» **Selected excerpt**:

Transcriptome analysis and qRT-PCR

Our array covering 12,000 cDNA probes for 10,000 non-redundant genes and various negative controls as well as nylon arraying of PCR-amplified probes and hybridisation of [α33P]dCTP-labelled mRNAs have all been extensively described and validated in a previous report [21]. Briefly, cDNA probes selected on the basis of a tissue-preferred expression in liver corresponded to genes with a liver-restricted expression (10% of the probes) as well as genes with an hepatic expression along with a broad expression in some (50%) or many non-hepatic tissues (40%) [21]. All arrays were made from a single batch of cDNA probes. Every RNA sample was hybridised at least twice on separate arrays. Whenever necessary, the sequence of cDNA probes was controlled with an ABI3100 capillary sequencer (Applied Biosystems APPLERA-France, Courtaboeuf, France). Real-time, quantitative reverse transcription PCR (qRT-PCR) of mRNAs and normalization with the 18S RNA amount were done in duplicate as described [21]. The primers designed with the Primer3 software [22] are listed in Table 1.

[Records held in a dataset]
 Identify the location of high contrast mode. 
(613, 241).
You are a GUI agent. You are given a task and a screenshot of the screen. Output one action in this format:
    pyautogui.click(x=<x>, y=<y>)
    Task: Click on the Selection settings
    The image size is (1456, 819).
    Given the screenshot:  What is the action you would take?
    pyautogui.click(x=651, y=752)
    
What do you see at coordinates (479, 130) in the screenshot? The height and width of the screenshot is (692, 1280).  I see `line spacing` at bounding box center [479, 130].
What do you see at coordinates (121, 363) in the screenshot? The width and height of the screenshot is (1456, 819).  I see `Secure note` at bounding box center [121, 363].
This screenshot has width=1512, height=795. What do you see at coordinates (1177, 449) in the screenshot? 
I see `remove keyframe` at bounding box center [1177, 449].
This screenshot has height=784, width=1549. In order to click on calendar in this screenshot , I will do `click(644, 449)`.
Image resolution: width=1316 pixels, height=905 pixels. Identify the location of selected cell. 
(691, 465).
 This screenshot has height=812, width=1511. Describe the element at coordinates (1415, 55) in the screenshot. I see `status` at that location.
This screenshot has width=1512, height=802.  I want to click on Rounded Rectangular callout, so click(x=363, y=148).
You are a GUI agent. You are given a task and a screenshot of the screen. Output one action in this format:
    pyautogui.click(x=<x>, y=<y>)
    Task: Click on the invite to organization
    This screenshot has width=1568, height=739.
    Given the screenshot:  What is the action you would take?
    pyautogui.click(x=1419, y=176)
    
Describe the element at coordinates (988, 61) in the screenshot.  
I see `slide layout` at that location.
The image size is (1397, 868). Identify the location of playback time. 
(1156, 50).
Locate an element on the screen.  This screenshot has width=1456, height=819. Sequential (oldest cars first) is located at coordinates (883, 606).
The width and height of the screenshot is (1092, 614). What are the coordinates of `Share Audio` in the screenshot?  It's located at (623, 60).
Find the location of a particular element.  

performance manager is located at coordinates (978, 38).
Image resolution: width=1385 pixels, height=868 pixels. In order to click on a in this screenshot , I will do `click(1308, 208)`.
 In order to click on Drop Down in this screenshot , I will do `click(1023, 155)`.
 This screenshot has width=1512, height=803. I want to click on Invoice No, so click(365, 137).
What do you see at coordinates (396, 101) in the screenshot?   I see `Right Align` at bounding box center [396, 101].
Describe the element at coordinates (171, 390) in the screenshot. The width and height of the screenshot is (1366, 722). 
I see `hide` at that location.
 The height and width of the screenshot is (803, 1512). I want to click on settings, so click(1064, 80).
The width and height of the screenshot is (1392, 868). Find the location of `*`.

» **What needs to be done**: Please explain, in one to three sentences, on what basis the cDNA probes in the transcriptome methods excerpt were selected and what kinds of genes they covered as a result. The listing has no role in this exercise.

» **Exercise solution**: The cDNA probes were selected because of their tissue-preferred expression in liver. They corresponded to genes with liver-restricted expression (10% of the probes) and to genes expressed in the liver and also broadly in some (50%) or many (40%) non-hepatic tissues.